SIARINDOMEDIA.COM – Melalui event Civic Literacy Festival 24, Prodi Pendidikan Pancasila dan Kewarganegaraan (PPKn) Universitas PGRI Kanjuruhan Malang (Unikama) sukses memungkasi event literasi tersebut dengan bedah buku fenomenal karya Gus Dhofir Zuhry yang berjudul ‘Filsafat untuk Pemalas’.
Acara yang berlangsung di Auditorium Multikultural Unikama pada Jum’at (26/4/2024) ini, menghadirkan sejumlah tokoh dan penulis buku tersebut secara langsung.
Dalam kesempatan ini Dr. Yulius Rustan Efendi, M.Pd, selaku dosen Prodi PPKn Unikama dan Wahyu Raharjo, Managing Editor Elex Media menjadi pembedah buku karya Gus Dhofir. Sementara Engelbertus Kukuh Widijatmoko, SH., M.Pd, ditunjuk sebagai moderator.
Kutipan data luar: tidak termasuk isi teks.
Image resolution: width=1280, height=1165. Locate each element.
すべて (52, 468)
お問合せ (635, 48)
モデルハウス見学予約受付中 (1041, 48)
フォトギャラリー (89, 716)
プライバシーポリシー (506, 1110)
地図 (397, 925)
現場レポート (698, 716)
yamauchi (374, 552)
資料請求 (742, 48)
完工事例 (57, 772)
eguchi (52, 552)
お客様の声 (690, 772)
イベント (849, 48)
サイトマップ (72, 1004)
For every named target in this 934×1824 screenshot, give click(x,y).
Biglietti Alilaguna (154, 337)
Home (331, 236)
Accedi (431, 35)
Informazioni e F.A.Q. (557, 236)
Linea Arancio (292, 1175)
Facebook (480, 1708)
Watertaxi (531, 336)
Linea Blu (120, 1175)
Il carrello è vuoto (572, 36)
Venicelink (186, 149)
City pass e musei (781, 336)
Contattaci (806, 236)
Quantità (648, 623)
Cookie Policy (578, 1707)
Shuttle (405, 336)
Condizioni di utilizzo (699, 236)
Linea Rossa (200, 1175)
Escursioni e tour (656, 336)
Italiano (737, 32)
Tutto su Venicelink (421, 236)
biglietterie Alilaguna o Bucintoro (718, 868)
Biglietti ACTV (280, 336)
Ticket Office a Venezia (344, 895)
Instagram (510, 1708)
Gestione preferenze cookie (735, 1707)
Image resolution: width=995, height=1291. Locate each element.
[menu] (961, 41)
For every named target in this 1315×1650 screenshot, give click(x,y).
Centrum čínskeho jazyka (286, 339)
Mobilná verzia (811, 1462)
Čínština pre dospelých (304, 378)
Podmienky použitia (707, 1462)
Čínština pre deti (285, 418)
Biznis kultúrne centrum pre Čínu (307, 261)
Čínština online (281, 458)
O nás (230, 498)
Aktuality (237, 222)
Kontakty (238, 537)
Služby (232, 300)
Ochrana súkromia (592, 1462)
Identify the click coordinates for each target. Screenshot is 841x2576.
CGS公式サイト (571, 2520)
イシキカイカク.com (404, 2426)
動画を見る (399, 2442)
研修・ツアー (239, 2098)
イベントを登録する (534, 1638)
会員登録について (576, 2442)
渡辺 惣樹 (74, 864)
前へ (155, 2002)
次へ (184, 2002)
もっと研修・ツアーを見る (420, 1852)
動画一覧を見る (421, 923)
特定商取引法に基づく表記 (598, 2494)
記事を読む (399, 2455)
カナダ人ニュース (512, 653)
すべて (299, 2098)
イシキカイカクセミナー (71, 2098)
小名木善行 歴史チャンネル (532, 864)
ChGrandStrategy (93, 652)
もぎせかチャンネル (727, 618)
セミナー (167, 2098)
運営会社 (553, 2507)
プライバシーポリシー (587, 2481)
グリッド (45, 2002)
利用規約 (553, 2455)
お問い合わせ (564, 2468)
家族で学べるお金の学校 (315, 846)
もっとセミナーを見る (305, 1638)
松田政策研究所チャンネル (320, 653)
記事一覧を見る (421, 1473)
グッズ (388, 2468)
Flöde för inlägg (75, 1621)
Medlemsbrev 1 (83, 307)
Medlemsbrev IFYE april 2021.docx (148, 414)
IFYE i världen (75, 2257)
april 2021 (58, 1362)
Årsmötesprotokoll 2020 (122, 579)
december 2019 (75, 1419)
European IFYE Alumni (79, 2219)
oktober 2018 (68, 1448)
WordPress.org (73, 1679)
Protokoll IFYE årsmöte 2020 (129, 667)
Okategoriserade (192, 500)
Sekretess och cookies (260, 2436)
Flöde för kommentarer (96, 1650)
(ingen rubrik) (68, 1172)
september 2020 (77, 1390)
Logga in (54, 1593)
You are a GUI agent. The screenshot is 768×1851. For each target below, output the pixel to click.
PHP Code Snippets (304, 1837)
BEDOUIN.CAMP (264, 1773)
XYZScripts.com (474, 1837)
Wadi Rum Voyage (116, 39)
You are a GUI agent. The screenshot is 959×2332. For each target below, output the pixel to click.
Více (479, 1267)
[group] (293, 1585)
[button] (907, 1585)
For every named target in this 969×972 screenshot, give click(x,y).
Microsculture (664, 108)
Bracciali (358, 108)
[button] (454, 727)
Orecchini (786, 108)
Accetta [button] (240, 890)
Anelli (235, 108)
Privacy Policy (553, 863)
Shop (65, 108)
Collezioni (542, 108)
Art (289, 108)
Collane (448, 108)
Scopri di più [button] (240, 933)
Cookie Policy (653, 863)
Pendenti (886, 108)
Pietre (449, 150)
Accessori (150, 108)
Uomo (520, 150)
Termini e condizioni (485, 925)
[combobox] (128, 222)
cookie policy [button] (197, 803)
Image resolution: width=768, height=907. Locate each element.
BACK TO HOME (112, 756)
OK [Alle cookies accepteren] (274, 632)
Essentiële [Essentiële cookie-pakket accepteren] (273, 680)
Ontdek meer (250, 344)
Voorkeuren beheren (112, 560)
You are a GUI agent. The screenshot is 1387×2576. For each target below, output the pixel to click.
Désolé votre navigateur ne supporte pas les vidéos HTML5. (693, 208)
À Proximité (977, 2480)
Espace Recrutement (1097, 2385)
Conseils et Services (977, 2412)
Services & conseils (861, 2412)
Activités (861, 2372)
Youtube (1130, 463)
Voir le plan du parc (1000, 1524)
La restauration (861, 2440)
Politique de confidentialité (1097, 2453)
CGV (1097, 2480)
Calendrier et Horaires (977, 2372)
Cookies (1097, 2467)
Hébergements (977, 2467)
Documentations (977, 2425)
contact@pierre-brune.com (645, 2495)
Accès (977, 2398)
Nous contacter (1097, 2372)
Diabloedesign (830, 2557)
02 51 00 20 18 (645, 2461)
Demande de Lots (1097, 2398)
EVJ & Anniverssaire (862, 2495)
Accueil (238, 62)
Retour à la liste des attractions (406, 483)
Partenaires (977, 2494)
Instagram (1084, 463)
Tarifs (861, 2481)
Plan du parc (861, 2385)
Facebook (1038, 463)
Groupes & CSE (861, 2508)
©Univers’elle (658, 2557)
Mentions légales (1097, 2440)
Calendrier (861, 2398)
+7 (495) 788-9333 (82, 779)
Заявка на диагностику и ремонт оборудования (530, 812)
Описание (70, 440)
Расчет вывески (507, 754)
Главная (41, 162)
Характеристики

Lebih lanjut, dalam segmen ini, para pembedah sekaligus penulis membahas beragam konsep filsafat yang dituangkan dalam buku ‘Filsafat untuk Pemalas’ dengan pemaparan yang mendalam dan menyeluruh.
Mereka membawa filsafat melalui perjalanan intelektual yang mendalam, sambil memecah konsep-konsep rumit menjadi gagasan-gagasan yang mudah dipahami oleh berbagai kalangan.
Menurut Gus Dhofir, tujuan dilahirkan buku ‘Filsafat untuk Pemalas’ adalah untuk mengajak pembaca memahami filsafat dengan cara yang ringan namun tetap dalam konteks yang mendalam.
“Melalui buku ini, filsafat harus rela membumi, down to earth. Turun menyelesaikan persoalan-persoalan kita,” ucap Gus Dhofir.
“Bukan persoalan-persoalan yang rumit. Itu sudah dipikirkan para filsuf yang dulu,” imbuh Ketua Sekolah Tinggi Filsafat (STF) Al-Farabi Kepanjen tersebut.

Diskusi yang berlangsung penuh interaksi ini menjadi ruang bagi para peserta untuk memperluas wawasan, memperdalam pemahaman tentang filsafat, serta bertukar pikiran dengan para pemikir dan penulis buku.
Tak hanya itu, dengan pengemas santai dan pembawaan yang elegan dari para narasumber, atmosfer keakraban dan semangat berdiskusi menghiasi acara sehingga menciptakan momen yang berkesan bagi semua peserta.
Diskusi ini diharapkan dapat memberikan pemahaman yang lebih baik tentang filsafat bagi masyarakat luas, serta mendorong pemikiran kritis dan reflektif dalam kehidupan sehari-hari.